== Exercise instructions ==
Could you restate word for word only the lines below from the one holding "Click the ActivityStarter palette icon" to the one holding "Image resolution: width=1111", inclusive, and leave out the pictures?

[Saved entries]
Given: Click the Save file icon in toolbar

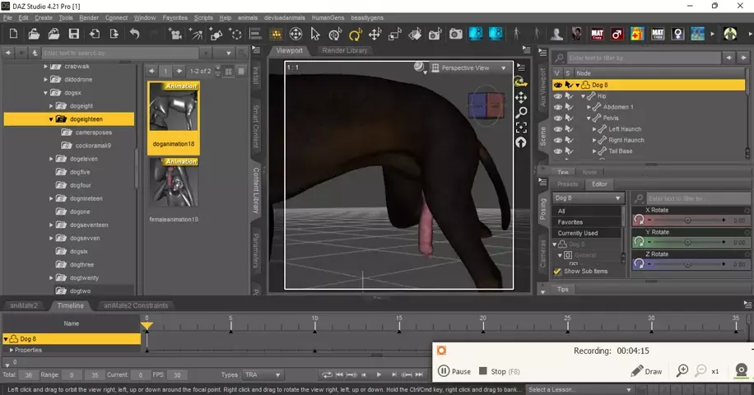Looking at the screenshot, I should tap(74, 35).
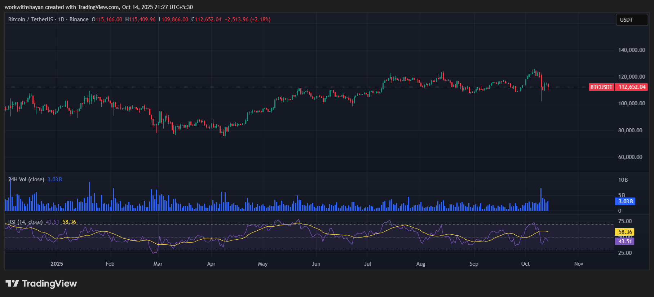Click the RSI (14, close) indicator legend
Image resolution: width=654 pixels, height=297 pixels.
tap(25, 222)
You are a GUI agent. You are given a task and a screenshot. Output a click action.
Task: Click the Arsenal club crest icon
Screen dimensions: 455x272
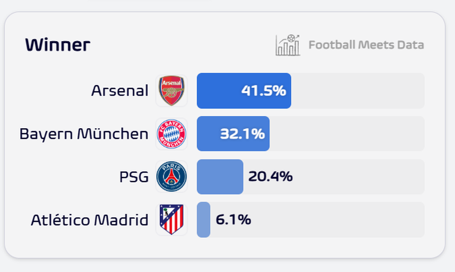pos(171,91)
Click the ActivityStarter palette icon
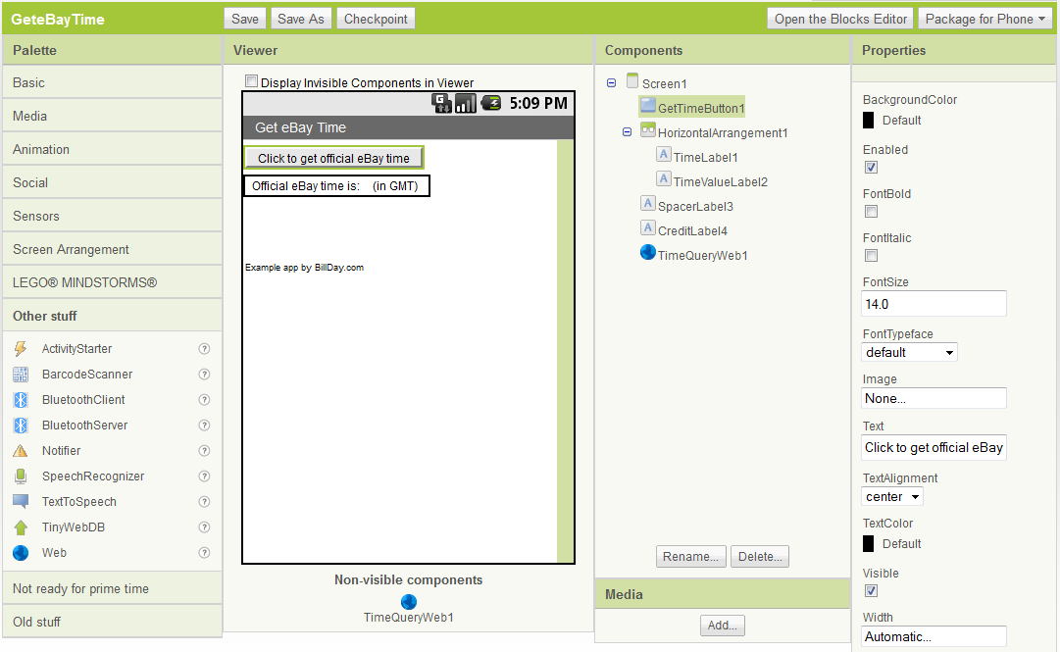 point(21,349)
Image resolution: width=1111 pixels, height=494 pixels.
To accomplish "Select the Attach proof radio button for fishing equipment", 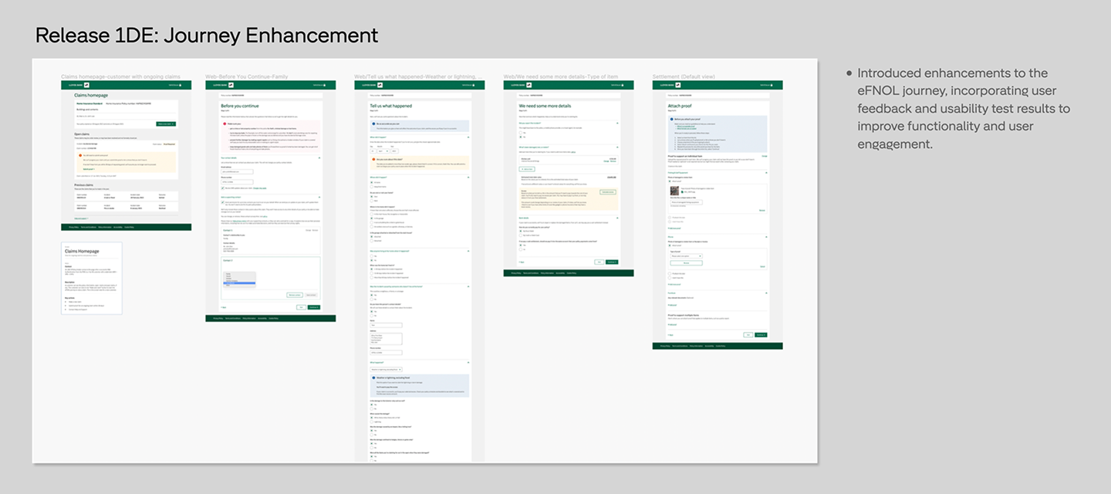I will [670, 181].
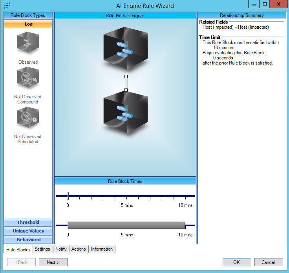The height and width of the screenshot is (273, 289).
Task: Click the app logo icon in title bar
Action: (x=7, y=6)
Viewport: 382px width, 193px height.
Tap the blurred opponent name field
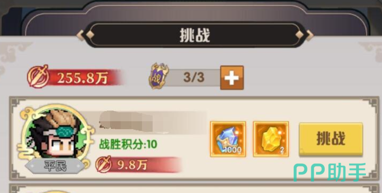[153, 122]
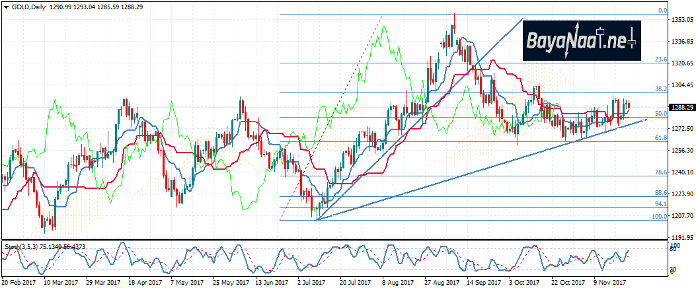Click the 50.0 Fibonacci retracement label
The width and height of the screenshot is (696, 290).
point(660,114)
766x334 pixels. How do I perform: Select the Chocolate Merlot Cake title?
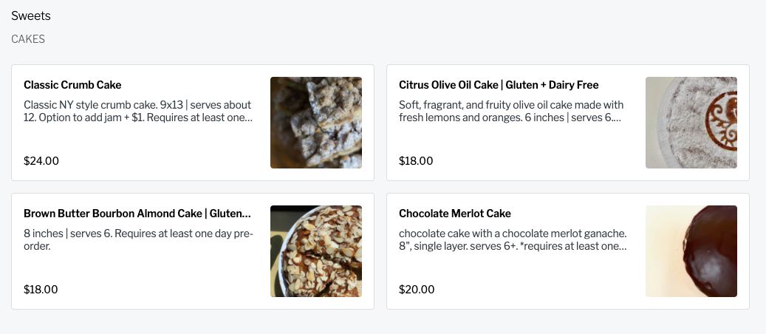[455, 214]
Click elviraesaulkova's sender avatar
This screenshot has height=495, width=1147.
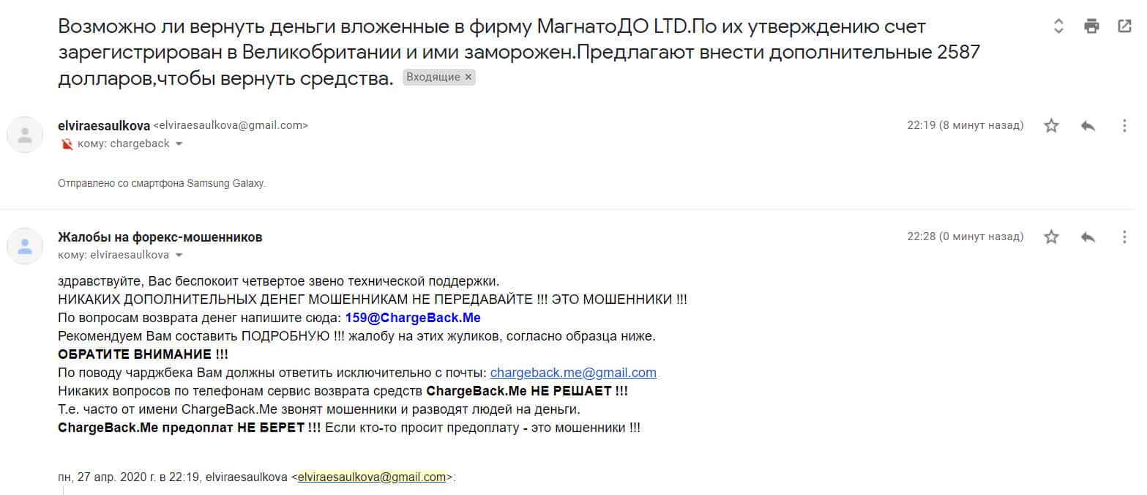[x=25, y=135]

== Result of this exercise ==
Click the ActivityStarter palette icon
 point(21,349)
Image resolution: width=1111 pixels, height=494 pixels.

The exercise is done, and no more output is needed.